- [Problem to solve]: Starting from the line that contains "Task: Open the Règles dropdown menu", output every remaining line of the records below exactly as it appears, that line and the last one included.

Records drawn from a dataset
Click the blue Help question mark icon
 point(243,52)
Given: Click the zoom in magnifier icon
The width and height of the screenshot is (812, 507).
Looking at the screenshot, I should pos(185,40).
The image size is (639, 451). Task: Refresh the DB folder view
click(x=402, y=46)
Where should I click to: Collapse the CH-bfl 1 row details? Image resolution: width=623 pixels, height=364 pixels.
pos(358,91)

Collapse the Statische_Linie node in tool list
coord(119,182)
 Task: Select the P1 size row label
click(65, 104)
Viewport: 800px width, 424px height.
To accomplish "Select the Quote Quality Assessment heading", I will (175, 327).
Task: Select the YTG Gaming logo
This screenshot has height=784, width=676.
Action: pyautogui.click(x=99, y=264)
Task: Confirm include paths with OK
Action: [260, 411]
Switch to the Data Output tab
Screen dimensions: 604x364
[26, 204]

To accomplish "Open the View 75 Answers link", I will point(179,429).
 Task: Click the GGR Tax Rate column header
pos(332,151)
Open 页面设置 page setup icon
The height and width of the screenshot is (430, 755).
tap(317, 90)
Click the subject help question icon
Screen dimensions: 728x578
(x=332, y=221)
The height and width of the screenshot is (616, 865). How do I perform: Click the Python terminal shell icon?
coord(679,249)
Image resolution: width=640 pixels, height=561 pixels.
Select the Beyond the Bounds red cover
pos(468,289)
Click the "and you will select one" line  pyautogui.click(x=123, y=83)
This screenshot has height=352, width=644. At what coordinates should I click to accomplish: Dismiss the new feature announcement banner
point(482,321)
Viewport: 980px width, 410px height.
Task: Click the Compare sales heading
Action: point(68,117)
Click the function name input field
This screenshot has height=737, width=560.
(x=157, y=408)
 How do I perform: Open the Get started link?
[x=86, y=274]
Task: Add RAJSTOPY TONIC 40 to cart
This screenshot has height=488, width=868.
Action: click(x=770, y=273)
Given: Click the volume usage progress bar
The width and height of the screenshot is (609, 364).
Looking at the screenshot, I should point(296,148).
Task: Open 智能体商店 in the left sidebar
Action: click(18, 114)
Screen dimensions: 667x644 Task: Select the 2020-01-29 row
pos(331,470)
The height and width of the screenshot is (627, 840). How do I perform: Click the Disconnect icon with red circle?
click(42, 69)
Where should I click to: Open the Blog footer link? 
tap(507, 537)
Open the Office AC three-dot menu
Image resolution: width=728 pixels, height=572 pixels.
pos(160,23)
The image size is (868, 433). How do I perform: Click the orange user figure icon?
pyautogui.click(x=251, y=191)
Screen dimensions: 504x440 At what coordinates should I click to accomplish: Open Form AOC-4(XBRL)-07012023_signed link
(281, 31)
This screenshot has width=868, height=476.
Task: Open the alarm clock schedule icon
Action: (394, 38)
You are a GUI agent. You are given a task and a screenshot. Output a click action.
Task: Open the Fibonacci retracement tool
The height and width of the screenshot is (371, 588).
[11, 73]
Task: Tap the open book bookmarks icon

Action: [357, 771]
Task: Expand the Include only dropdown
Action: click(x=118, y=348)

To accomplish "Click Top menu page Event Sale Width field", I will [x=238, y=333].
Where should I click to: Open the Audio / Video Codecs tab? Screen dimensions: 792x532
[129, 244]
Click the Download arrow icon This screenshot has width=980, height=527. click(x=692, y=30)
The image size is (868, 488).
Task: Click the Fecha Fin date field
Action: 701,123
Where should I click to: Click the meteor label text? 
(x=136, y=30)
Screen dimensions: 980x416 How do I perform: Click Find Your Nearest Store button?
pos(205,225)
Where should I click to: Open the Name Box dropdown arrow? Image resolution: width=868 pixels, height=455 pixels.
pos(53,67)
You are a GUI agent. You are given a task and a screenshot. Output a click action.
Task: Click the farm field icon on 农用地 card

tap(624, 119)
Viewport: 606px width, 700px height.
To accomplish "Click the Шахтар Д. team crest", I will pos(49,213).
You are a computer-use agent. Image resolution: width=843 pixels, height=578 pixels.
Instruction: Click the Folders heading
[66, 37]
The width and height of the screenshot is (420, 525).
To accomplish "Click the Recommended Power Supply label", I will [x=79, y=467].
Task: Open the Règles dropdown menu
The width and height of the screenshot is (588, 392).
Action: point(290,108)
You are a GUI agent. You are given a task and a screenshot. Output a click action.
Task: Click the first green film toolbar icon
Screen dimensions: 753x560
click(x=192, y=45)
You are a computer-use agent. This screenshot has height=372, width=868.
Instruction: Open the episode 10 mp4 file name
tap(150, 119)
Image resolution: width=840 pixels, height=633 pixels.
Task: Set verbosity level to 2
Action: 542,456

- [Problem solution]:
Task: Open the Règles dropdown menu
The width and height of the screenshot is (588, 392).
Action: point(290,108)
You are a GUI agent. You are given a task and a screenshot. Output a click action.
Task: Click the first green film toolbar icon
Screen dimensions: 753x560
click(x=192, y=45)
You are a computer-use agent. This screenshot has height=372, width=868.
Instruction: Open the episode 10 mp4 file name
tap(150, 119)
Image resolution: width=840 pixels, height=633 pixels.
Task: Set verbosity level to 2
Action: 542,456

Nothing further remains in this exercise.